Most of us are aware of AMP worker tasks, and some of us are even obsessive about not running out of this finite resource. But that’s on the AMP. What about the tasks supporting user work on the parsing engine (PE)? Should we be just as vigilant about what’s happening with tasks at the PE level?
Not really. Here’s why.
Each parsing engine has a pool of tasks called SQLDriver tasks that perform PE activities. There are 128 of these tasks per PE, and similar to AMP worker tasks (AWT), they are initiated at startup time and stay active until the database shuts down.
You do not need to be concerned about running out of SQLDriver tasks, as only one will ever be used by a single session, and a PE is limited to 120 sessions. There are a few additional SQLDriver tasks (8 more than the number of sessions allowed) for special internal purposes. I am not aware of any issues involved in running out of SQLDriver tasks, so you can cross them off your monitoring list.
There a couple of interesting differences between AWTs and SQLDriver tasks I want to share with you:
- When a transaction or a request is aborted due to an error or a user-generated abort, any active AWT running on behalf of that transaction or request will get terminated. Subsequently, a new AMP worker task will then be started to replace the one that was killed.
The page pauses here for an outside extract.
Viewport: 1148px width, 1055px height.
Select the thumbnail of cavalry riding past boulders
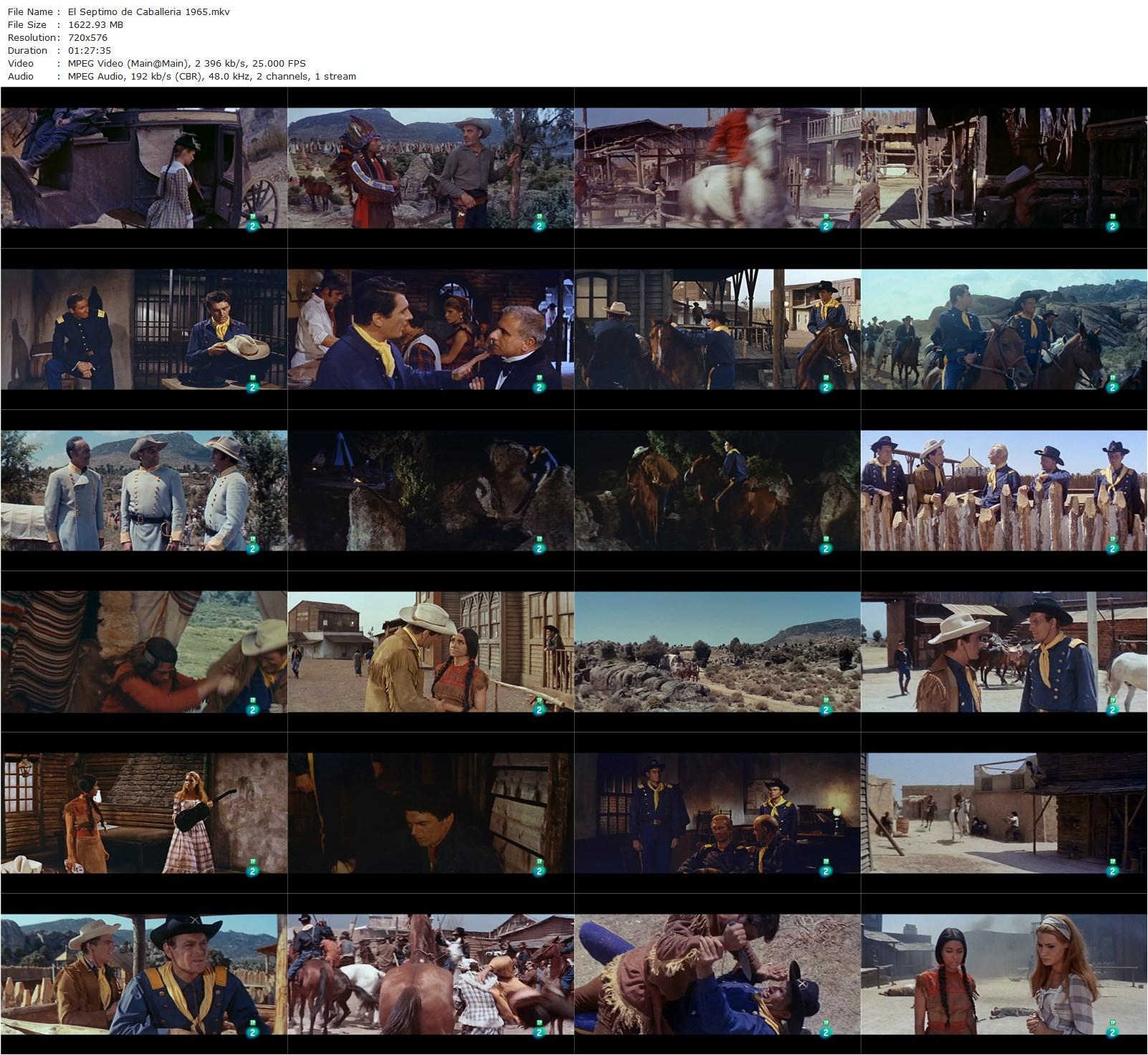coord(1003,330)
However, at any point in time, there could be fewer AWTs running on an AMP than the system setting specifies. SQLDriver tasks, in contrast, never get terminated until a database restart.
- A session has access to only one SQLDriver task at a time. All CPU work performed on the PE for one session and all of its requests is single-threaded through that one task. This is different from AMP work, where all-AMP query steps have at least one AMP worker task active on its behalf for each AMP in the configuration.
When you look at AMP CPU seconds for a request you are seeing an accumulation across all AMPs. Because AWTs may be accumulating time on different CPUs in parallel, the wall-clock time for getting the AMP work could be less than the reported CPU seconds.
On the other hand, PE CPU seconds usually take a longer amount of wall-clock time to consume than their reported CPU seconds because one SQLDriver task on a single CPU on one node is doing all the PE work.